PAGE TEXT -
****************************************
High-Availability, Fail-Proof ELB Deployment
The following diagram depicts:
- Two identical ELB setups running in active and passive modes, each fronting a single or several service clusters.
- The open source Keepalived (http://www.keepalived.org) package installed on both hosts running the ELB instances where both hosts are fronted with a virtual IP address.
- A health-check service checking the availability of each ELB.
Figure: Fail-proof ELB deployment
Follow the instructions below to implement this sample setup.
Note
The setup instructions below are common to all Linux-based operating systems.
Setting up the ELB
1. First, set up WSO2 ELB in a clustered environment. Instructions can be found in section Using Load Balancer in a Cluster.
2. Select a method to check the availability of the ELB in your set up. Given below are few options.
- Check the pid of the running java process.
- Send a request to a hosted service through the ELB.
- Connect to an open socket exposed by the ELB.
- Host a proxy service inside the ELB and ping the service.
****************************************
DATA LINES -
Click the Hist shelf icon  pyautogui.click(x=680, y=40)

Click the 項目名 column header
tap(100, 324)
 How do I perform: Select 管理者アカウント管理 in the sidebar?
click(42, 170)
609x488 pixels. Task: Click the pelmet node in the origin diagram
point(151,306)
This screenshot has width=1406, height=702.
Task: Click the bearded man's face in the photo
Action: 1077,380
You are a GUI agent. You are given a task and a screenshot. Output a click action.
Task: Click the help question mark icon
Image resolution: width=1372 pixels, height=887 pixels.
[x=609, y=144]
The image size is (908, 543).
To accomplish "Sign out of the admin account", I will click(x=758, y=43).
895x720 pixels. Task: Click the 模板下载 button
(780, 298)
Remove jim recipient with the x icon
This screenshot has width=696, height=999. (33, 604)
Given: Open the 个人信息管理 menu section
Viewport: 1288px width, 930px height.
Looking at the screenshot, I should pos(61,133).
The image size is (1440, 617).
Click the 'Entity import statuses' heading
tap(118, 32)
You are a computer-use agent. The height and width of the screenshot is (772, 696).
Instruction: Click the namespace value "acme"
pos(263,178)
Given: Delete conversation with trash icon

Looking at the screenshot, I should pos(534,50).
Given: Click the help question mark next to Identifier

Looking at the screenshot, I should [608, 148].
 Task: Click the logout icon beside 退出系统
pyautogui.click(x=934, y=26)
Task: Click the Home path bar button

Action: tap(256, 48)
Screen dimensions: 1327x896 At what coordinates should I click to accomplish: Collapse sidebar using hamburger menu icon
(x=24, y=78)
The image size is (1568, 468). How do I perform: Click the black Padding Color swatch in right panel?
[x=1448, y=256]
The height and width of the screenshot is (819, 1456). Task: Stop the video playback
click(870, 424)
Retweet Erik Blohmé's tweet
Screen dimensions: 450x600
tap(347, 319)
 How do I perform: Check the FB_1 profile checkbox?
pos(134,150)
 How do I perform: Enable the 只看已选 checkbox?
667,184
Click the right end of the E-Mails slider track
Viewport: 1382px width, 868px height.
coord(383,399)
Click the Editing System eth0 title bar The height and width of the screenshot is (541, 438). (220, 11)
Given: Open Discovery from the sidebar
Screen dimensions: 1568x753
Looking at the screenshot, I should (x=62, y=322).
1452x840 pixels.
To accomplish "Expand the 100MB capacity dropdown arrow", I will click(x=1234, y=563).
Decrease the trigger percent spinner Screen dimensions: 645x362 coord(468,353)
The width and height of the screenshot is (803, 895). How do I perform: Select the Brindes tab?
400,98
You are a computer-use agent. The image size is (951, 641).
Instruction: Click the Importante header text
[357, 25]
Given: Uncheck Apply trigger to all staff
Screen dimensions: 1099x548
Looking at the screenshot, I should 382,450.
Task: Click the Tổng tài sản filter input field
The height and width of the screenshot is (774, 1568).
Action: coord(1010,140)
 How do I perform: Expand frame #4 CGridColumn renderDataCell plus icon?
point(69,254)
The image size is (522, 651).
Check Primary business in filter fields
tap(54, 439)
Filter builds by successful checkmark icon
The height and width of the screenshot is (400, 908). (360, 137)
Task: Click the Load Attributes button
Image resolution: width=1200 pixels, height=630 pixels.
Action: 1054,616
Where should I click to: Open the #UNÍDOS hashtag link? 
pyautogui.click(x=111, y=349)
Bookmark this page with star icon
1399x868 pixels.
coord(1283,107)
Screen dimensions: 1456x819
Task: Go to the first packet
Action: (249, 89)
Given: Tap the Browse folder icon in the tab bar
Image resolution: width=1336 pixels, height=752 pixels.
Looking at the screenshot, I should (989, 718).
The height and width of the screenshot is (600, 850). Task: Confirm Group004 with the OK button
****************************************
GIVEN EXERCISE 1 - Print the stretch of the ELB deployment text from "Figure: Fail-proof ELB" through "Linux-based operating systems.".
GIVEN EXERCISE 2 - According to the ELB deployment text, which open source package is installed on both hosts running the ELB instances?

CORRECT ANSWER 1 -
Figure: Fail-proof ELB deployment
Follow the instructions below to implement this sample setup.
Note
The setup instructions below are common to all Linux-based operating systems.

CORRECT ANSWER 2 - Keepalived